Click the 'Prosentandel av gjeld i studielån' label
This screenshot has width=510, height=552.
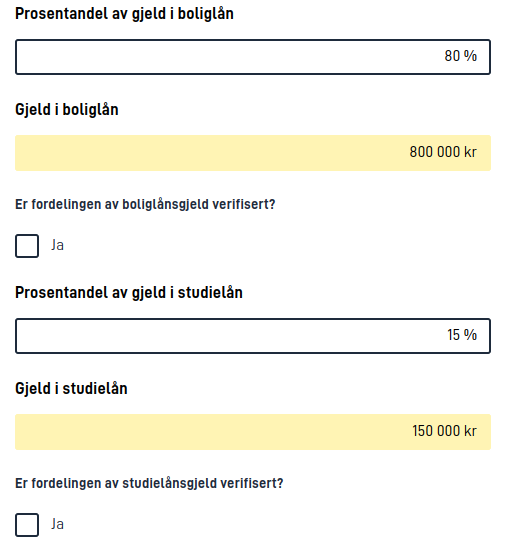pos(129,293)
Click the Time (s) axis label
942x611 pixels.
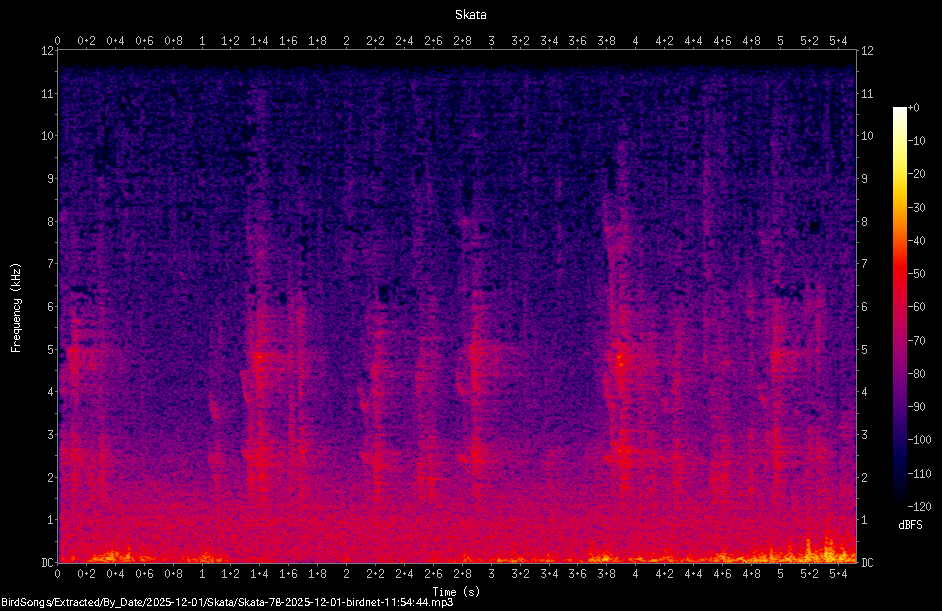tap(456, 592)
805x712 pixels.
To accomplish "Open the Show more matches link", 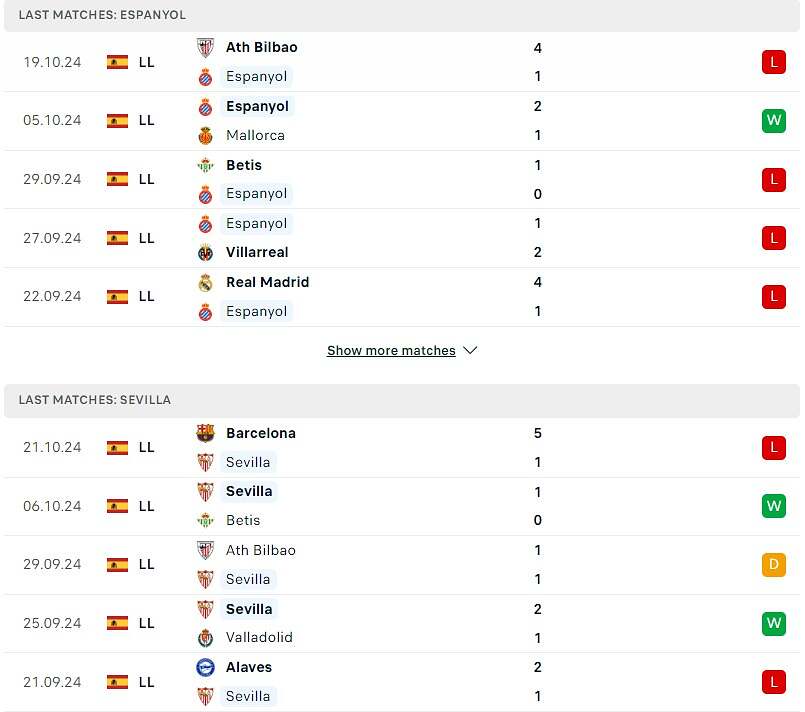I will pyautogui.click(x=391, y=351).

## Problem requirements
Say the number of lines above that include "label", and only that.

## Your response
2